None of the above three challenges can be met without developing an information technology strategy which is national in scope, comprehensive (integrating telecommunications, computing, and production across government and private industry as well as academic lines), and visionary. We simply cannot afford to perpetuate the continued fragmentation of systems development and continued investments in labor-intensive computing systems which do not optimize the integration of available applications and capabilities. We must aggressively pursue means of exploiting all available sources of data, both classified and unclassified.

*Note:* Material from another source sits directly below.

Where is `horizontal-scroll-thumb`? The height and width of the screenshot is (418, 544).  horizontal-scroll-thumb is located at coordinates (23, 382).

The establishment of a responsive requirements system within our government, one which acknowledges the importance of open sources and also focuses resources on gaps rather than repetitive collection against the same static interests, is critical to the development of informed national acquisition strategy and the articulation of national interests. If we cannot “shorten our loop” in the acquisition and exploitation of knowledge, we simply will not be able to identify multiple challenges and opportunities within our multi-polar and multi-dimensional world in time to be effective.
Lastly, if we are to meet the first five of these challenges, we must develop a process for realigning resources in this era of radical change. We cannot be content with simply “cutting back” across the board. Recognizing new needs, developing new initiatives, and funding research & development in all dimensions, will be critical to our strategic longevity.
Realignments must occur, and occur quickly. We in the national intelligence community should plan on giving up any increase over base, and taking from base a full forty percent – twenty percent to new initiatives tailored to the emerging threat, and twenty percent to BASIC research & development in critical areas such as artificial intelligence, cognitive mapping, and the general theory of cybernetics. We must also protect the mission/program manager responding to strategic direction from Congress and the President, and buffer them from intermediate authorities seeking to undermine if not destroy new initiatives.
The complexity and lethality of the emerging threat, and the severely constrained fiscal environment within which we must plan for national security, require vision, energy, a commitment to cross-agency and service cooperation, and an understanding of Third World perspectives, such as we have never been willing to muster.
Top-down strategic guidance will probably not be forthcoming before FY92, if then; in the interim, “bottom up” common sense, and individual efforts to move in these directions when we can, may be our best means of continuing to earn the “trust and confidence” of our President and our public.
We in the intelligence community, like it or not, must play a leadership role if the national security community is to responsibly decide how to train, equip, and organize its forces and capabilities for the 1990’s.